Para ahli sejarah islam menyebut pemerintahan yang didirikan nabi Muhammad sebagai bentuk negara ideal yang disebut "negara madinah" dengan menggunakan piagam madinah (46/47 pasal) sebagai konstitusinya, bukan al-qur'an dan hadis. Dan para ahli sejarah islam menyebut "khilafah" utk pemerintahan para sahabat nabi, mulai Abu Bakar sampai Ali bin Abi Thalib dengan menggunakan sistem pemilihan yang berbeda-beda. Lalu, mengapa HTI tidak memilih menggunakan pemerintahan nabi Muhammad?

Sistem kekhilafahan dalam sejarah Islam sangat banyak, dan berakhir pada tahun 1924/1925 yg dibubarkan oleh Kemal Attaturk di Turki. Sejak itu, muncul banyak gagasan tentang teori khilafah, ada yg pro dan ada yang kontra.
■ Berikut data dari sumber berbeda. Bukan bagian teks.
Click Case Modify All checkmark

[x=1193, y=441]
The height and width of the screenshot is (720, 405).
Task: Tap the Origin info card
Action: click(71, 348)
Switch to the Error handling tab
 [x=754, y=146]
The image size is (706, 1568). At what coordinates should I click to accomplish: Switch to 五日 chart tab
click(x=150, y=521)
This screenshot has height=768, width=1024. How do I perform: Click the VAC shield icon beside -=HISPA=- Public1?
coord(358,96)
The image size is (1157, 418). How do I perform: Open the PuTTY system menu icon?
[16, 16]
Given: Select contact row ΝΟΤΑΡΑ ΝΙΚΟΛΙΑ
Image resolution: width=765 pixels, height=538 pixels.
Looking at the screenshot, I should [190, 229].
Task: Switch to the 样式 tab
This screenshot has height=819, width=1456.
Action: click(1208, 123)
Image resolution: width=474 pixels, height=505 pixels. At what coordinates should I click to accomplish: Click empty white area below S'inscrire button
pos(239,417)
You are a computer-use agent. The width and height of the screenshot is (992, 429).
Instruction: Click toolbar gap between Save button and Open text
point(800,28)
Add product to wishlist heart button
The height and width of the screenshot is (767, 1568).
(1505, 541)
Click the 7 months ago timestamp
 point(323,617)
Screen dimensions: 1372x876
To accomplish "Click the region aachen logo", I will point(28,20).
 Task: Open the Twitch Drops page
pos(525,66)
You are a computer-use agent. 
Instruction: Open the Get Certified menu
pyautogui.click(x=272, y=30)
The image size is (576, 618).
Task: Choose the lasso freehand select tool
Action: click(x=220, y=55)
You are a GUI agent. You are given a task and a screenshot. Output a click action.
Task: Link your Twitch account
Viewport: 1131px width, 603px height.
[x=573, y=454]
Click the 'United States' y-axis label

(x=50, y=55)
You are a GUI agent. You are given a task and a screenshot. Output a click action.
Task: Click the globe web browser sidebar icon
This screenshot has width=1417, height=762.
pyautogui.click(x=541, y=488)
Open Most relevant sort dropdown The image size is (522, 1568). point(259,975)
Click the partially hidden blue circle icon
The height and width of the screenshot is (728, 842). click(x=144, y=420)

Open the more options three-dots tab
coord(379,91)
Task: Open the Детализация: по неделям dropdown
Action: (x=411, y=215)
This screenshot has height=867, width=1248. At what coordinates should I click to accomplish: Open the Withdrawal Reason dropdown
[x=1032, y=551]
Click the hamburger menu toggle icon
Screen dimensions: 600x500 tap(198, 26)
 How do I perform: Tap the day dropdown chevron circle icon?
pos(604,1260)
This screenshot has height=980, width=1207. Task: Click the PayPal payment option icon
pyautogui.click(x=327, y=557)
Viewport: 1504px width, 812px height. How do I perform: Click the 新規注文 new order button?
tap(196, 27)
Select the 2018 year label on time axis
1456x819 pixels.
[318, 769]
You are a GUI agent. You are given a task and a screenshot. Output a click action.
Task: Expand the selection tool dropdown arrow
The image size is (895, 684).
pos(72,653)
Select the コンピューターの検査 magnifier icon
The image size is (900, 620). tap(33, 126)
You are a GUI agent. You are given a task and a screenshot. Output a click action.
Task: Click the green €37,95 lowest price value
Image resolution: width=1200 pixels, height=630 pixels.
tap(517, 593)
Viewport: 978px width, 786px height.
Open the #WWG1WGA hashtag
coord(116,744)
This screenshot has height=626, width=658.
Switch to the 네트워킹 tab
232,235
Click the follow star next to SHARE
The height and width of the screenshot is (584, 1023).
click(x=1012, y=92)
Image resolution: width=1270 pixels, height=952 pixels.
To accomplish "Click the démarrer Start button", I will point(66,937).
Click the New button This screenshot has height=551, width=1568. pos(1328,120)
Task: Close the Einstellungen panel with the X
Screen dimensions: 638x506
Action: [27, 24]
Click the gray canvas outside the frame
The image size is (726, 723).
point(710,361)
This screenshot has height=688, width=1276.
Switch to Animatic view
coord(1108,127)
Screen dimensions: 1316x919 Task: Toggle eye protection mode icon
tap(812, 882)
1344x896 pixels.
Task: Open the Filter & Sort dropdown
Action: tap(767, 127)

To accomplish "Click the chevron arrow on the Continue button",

Salah satu penggagas khilafah modern yang menjadi nabinya HTI pasca dibubarkan attaturk adalah Taqiyuddin Annabhani. Akan tetapi, di negaranya sendiri gagasan itu ditolak, bahkan seluruh negara Timur Tengah menolak, sehingga mereka bermarkas di ingris. Mengapa HTI ngotot mengusung gagasan Nabhani?

HTI mengklaim bahwa khilafah adalah ajaran islam yang diwajibkan oleh Allah. Mengapa khilafah bisa dibubarkan oleh manusisia? Bahkan hanya oleh seorang attaturk? Bukankah itu berarti kekuasaan Allah kalah oleh attaturk? Bukankah ajaran dasar islam seperti rukun islam dan rukun imam yang diwajibkan oleh Allah tetap dijalankan oleh umat islam dimanapun mereka berada?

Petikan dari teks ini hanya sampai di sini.